About the Program
The Certificate in Social Justice provides concentrated study in the broad field of justice studies. Certificate awardees are required to take 12 credits of courses that examine how unequal power relationships shape human experience and structure life outcomes. These courses will pay particular attention to categories such as race, gender, sexuality, class, faith, physical and mental ability, age, geography, linguistic background, and environment. Moving beyond cultural appreciation and difference, affiliated courses will focus on injustice, inequality, and the work of freedom.
This certificate identifies courses that emphasize three core Penn State values -- Respect, Community, and Responsibility -- along with social responsibility and ethical reasoning learning objectives. Ethical citizenship not only requires an understanding and appreciation of difference, but also of the world that such differences have made. By providing concentrated study in social justice, students will be better equipped to put Penn State values and ethics into real world practice.

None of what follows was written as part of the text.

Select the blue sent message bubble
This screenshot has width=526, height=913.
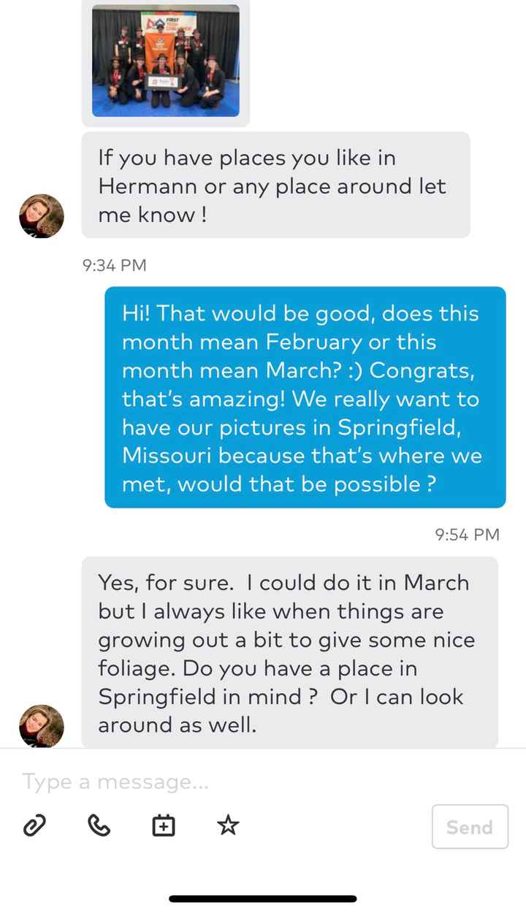coord(305,397)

This certificate program is open to all students and is offered in collaboration with faculty from diverse academic disciplines. With an evidence-driven understanding of history, oppression, and structural inequality, this certificate program champions the ideals of equity, justice, and democracy. Above all, this certificate helps students work toward a future in which all members of our college community and society have been empowered with knowledge and understanding to reach their full potential. Certificate awardees will be better prepared to understand and address issues of injustice not only while in college, but also in their communities and future careers.
Certificate Learning Objectives
Upon completion of the Social Justice Certificate, students should be able to…

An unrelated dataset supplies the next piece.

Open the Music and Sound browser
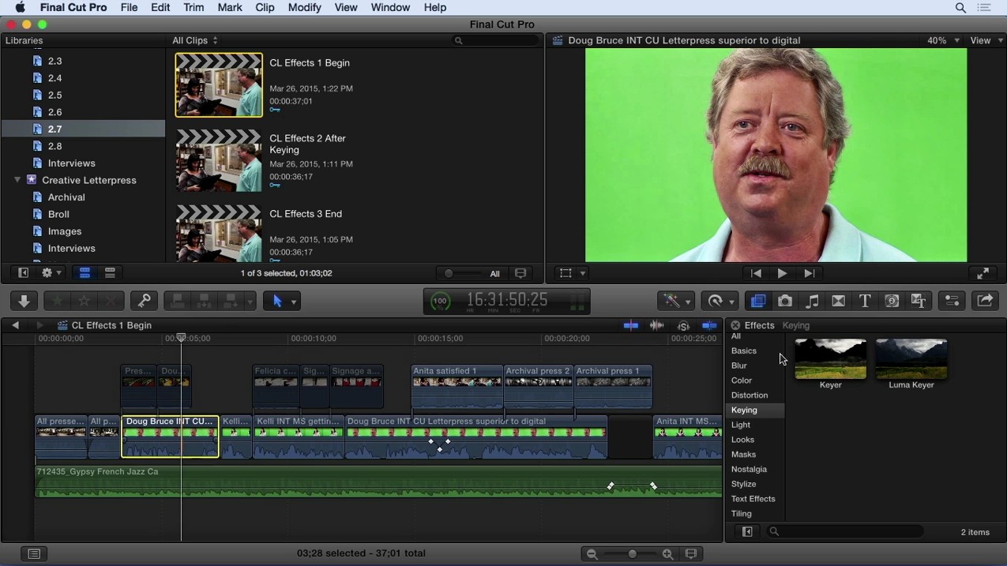Screen dimensions: 1007x566 [812, 301]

- Articulate how power differences structure life outcomes, particularly regarding the role of class and economic status, gender, sexuality, race, physical and mental ability, geography, environment, and other related categories.
- Define and apply fundamental social justice values in personal and professional settings;
- Create and evaluate arguments on the role of social justice in furthering a more just and egalitarian democracy;
- Demonstrate the critical thinking, reading, listening, and analytical skills necessary to evaluate and address injustices in one’s community, one’s workplace, and other areas of civic life;
- Apply classic and contemporary social justice scholarship to compare and contrast scholarly understandings of “diversity,” “justice,” and related concepts, including how such ideas function in both academe and the greater world;
- Understand principles of justice as they relate to fields such as education, government, health, media, religion, business, art, technology, environmental science, and others.
Students must take and earn a C or higher in 4 classes (or 12 credits) in qualifying coursework. There are no entrance requirements nor time limit for completion. All students must take SOC 205N: Critical Race Theory in the Humanities and Social Sciences as well as three other courses from the course menu below. Students must also complete a Capstone Project. The project must be completed in one of the four Certificate courses in consultation with the student’s professor(s) and/or Certificate adviser(s). If not on the course menu, students may petition for a single course to count toward the Certificate. Such course exceptions will be made by the Certificate Head(s) only.
|AF AM/WMST 101
|AM ST 226N
|ENG (WMST) 194
*Non-listed courses and independent studies must be approved by certificate Head(s)
Certificate Assessment Plan
Upon successful completion of required courses (C or better), Certificate applicants must submit a Certificate Project in one of the four certificate courses that meets three out of six (3 out of 6) Certificate Learning Objectives. Projects must demonstrate how students will apply their learning in future endeavors, including but not limited to graduate school, the workplace, philanthropy, or entrepreneurialism. Projects may take many forms (public campaign, artwork, conference paper, podcast, performance, personal statement, white paper, zine, short film, etc.) but must be approved by the student’s Certificate Project professor(s) and/or adviser(s).